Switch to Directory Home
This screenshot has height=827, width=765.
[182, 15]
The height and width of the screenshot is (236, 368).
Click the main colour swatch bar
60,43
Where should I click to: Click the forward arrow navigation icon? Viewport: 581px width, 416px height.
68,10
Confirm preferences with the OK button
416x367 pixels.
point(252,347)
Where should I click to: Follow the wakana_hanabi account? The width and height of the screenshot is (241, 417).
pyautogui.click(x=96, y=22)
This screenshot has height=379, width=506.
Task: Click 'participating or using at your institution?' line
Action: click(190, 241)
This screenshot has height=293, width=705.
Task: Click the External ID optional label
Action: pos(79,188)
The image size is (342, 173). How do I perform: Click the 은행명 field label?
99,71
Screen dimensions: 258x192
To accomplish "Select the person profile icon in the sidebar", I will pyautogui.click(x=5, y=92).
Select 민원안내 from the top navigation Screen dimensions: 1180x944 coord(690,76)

+-------+

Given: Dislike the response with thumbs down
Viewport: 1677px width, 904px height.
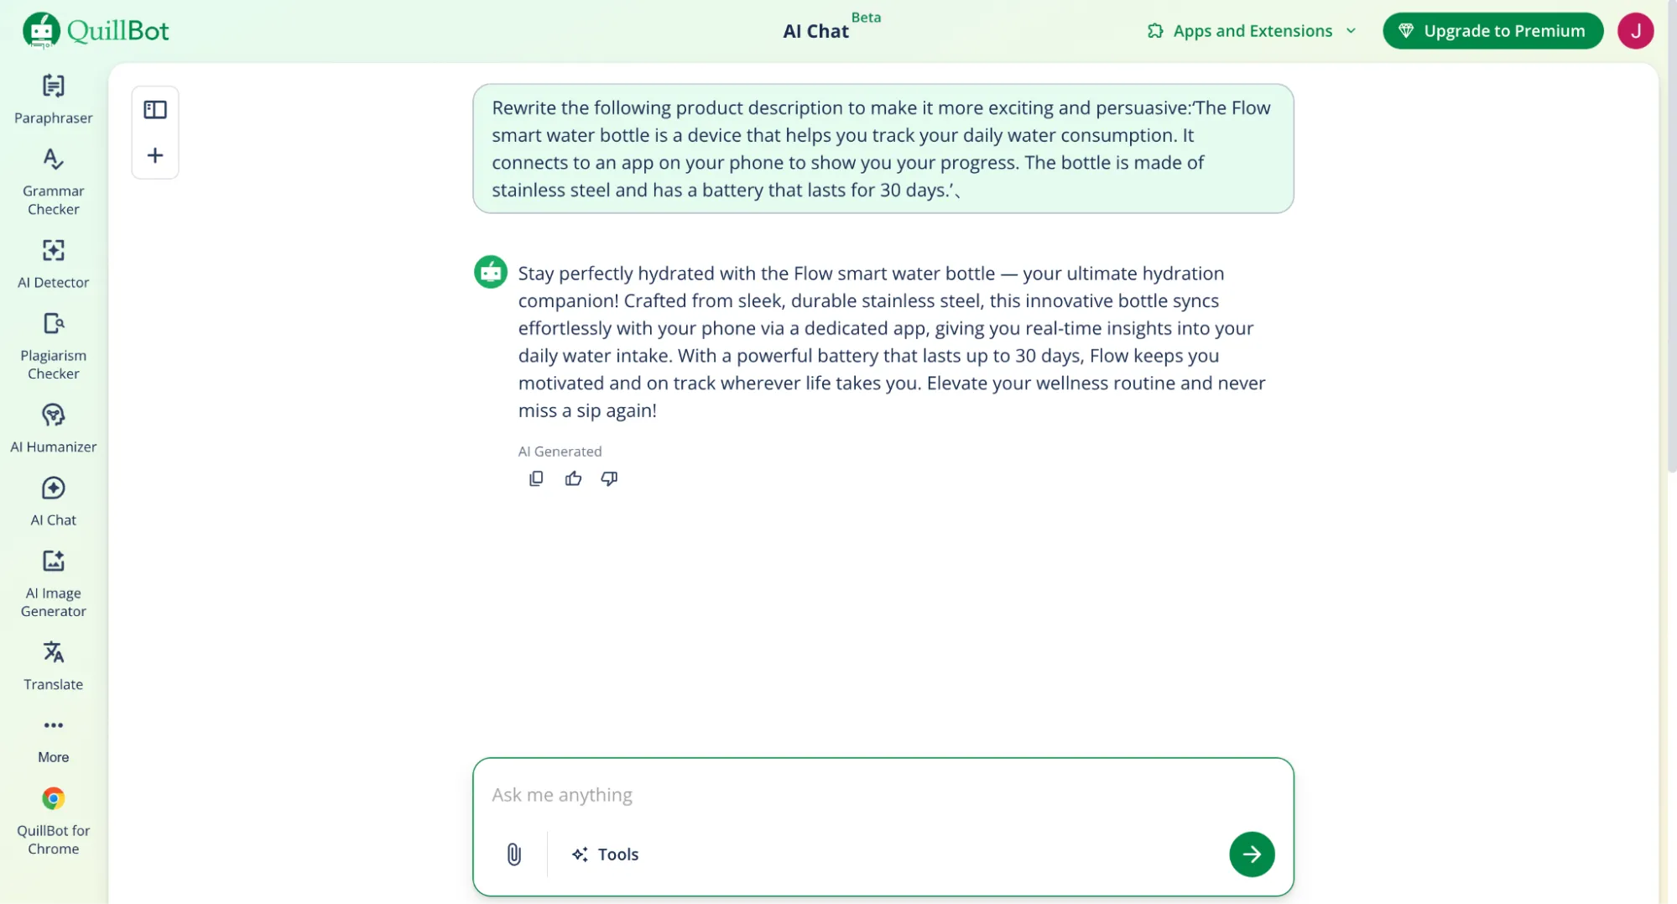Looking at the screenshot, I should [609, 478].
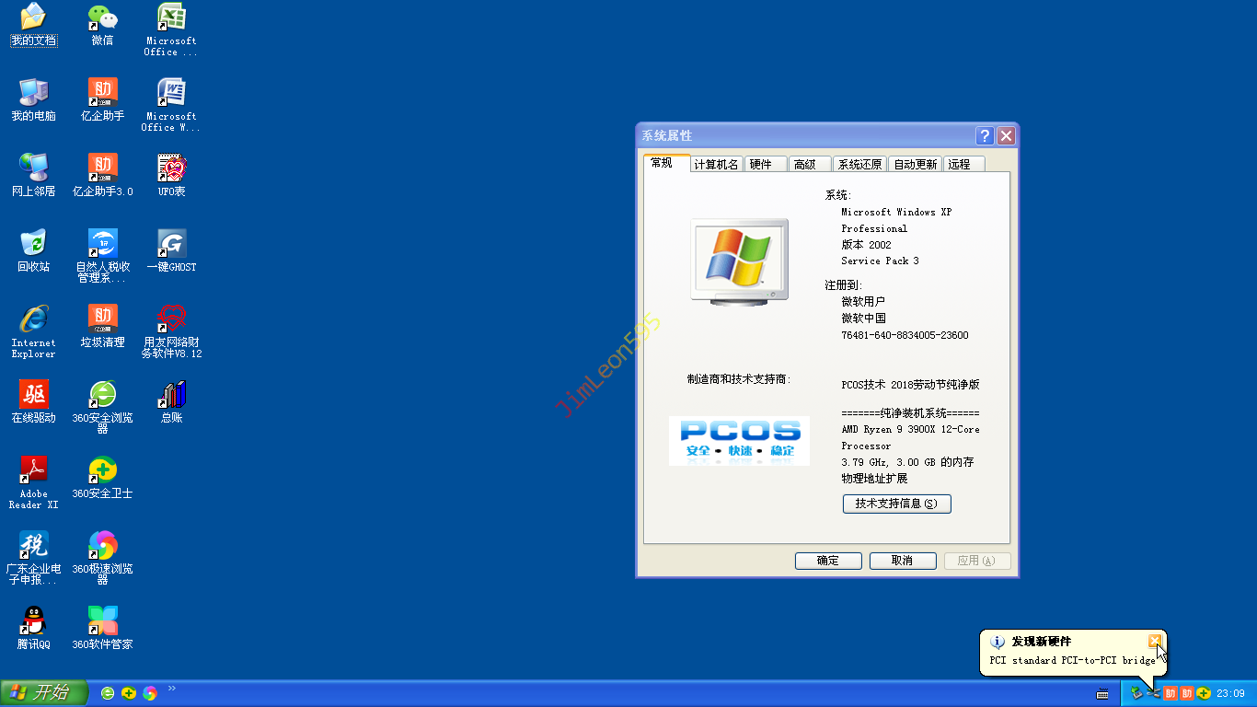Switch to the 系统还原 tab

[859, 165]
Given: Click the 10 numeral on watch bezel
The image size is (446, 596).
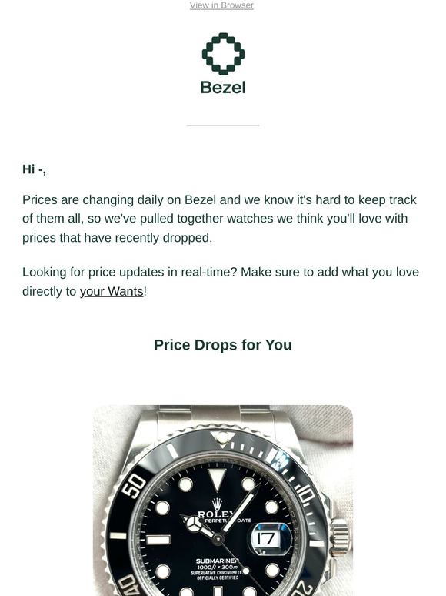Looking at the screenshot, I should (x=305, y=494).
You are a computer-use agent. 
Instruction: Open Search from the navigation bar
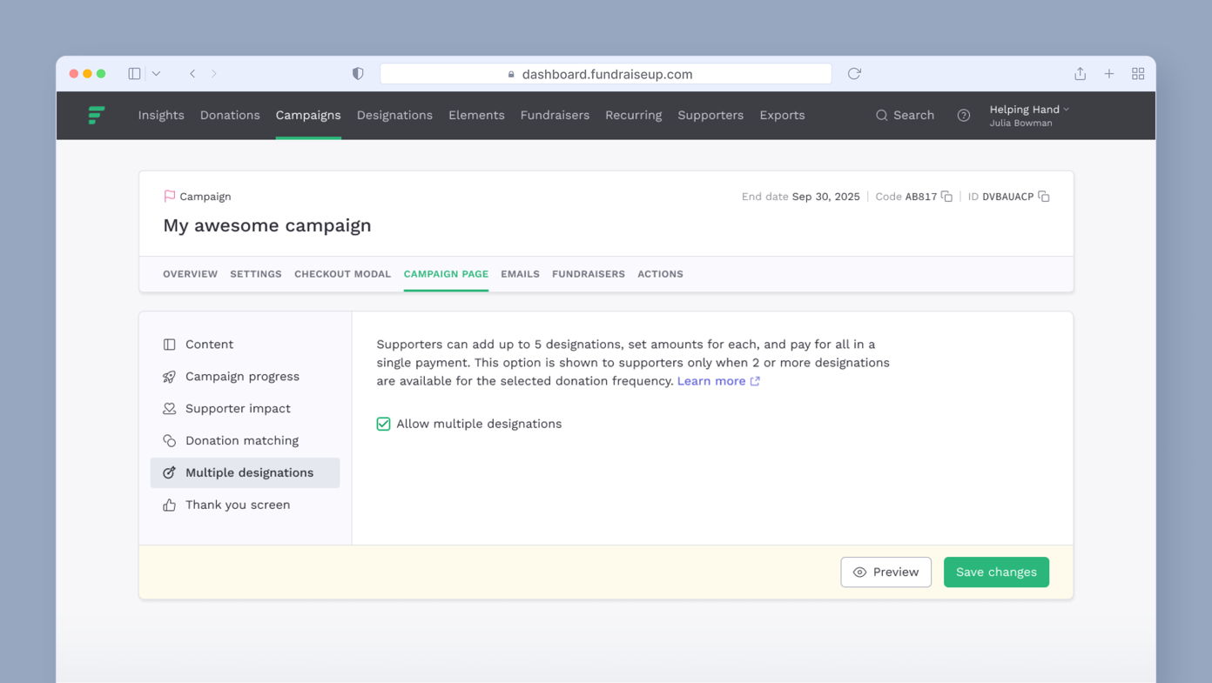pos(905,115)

+-------+

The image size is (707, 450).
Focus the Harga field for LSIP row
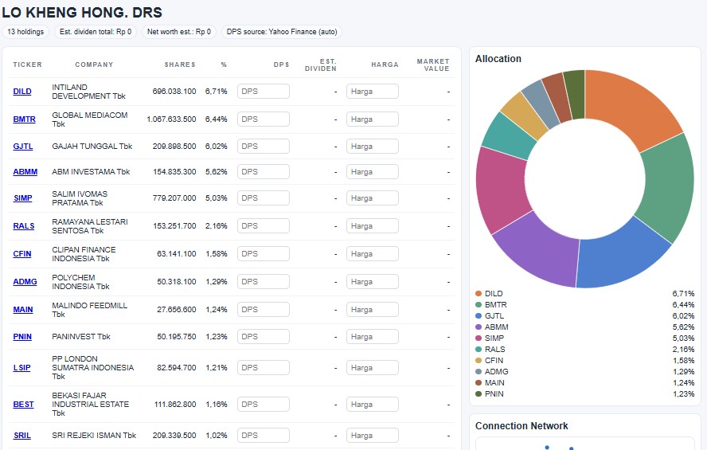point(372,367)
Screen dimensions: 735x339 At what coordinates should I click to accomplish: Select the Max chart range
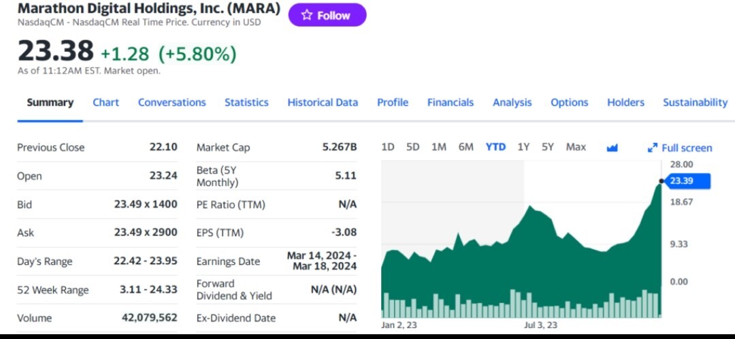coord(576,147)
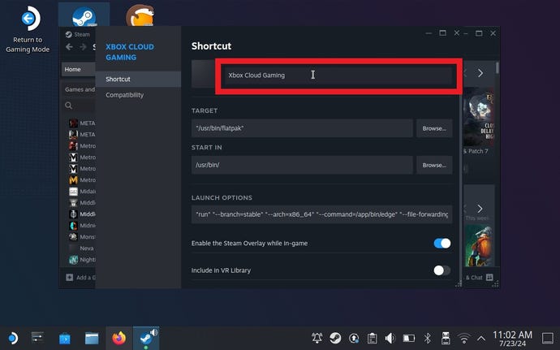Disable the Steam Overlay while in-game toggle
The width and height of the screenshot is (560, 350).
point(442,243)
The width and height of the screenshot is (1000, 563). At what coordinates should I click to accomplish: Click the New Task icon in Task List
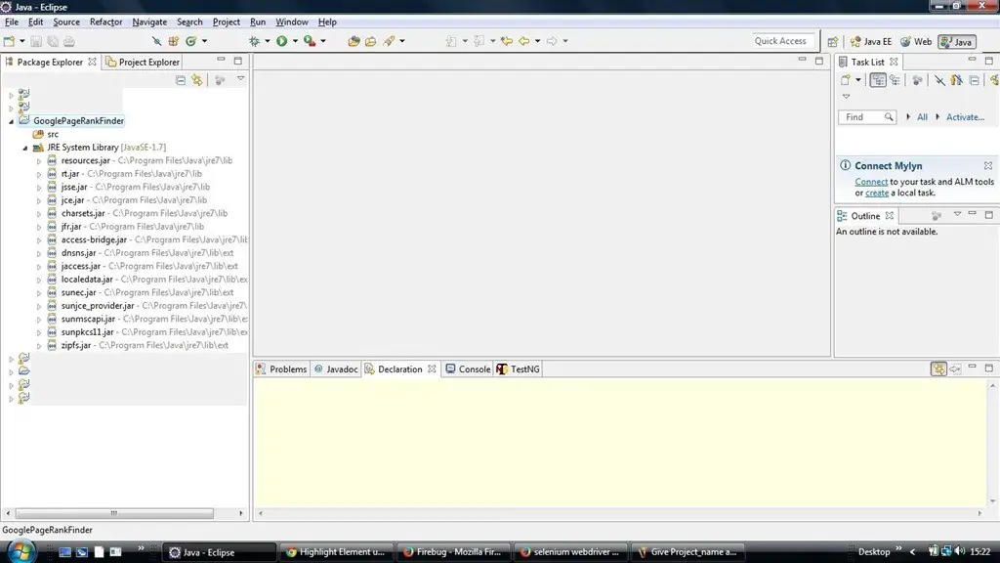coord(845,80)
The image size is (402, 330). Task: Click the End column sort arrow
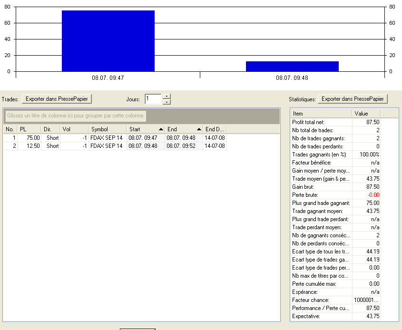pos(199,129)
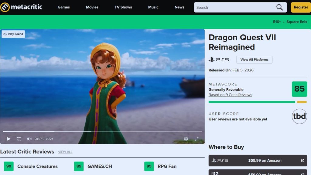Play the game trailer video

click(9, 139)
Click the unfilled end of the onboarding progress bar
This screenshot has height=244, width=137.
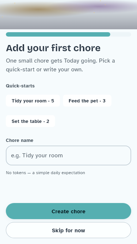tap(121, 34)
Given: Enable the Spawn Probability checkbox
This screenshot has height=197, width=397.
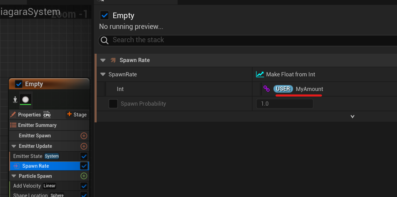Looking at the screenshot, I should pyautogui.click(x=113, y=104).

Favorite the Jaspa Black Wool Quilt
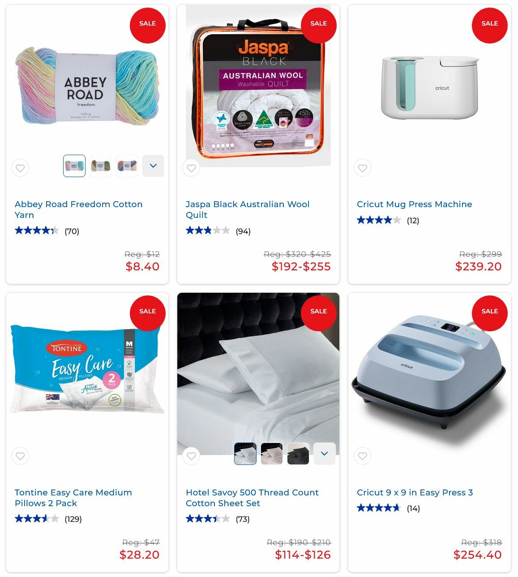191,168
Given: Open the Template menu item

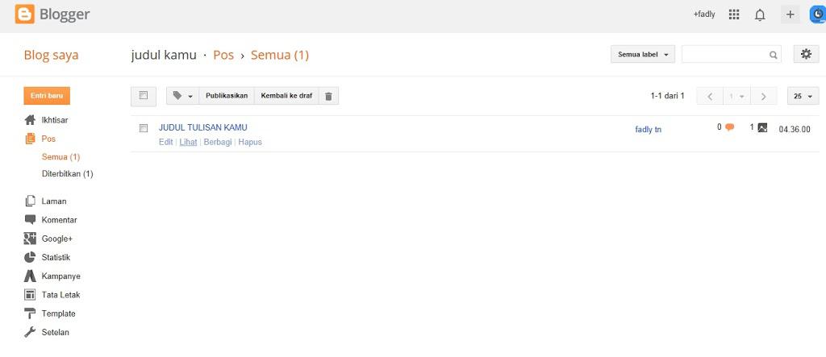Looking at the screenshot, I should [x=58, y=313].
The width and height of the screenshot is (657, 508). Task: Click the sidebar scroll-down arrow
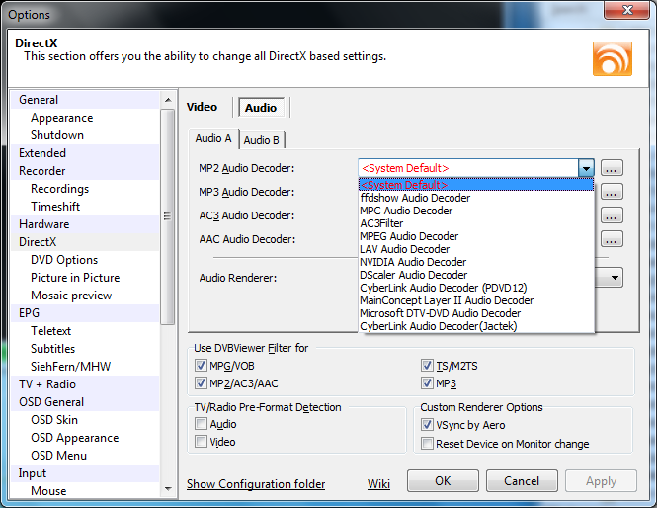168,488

+-------+

Task prompt — Return the span of lines in the data above that opens at the line with "The image size is (342, 173)." and closes at the line with "Select 민원안내 from", exactly, ends included, nothing else.

Answer to this problem —
The image size is (342, 173). How do I perform: Click the 은행명 field label?
99,71
Screen dimensions: 258x192
To accomplish "Select the person profile icon in the sidebar", I will pyautogui.click(x=5, y=92).
Select 민원안내 from the top navigation Screen dimensions: 1180x944 coord(690,76)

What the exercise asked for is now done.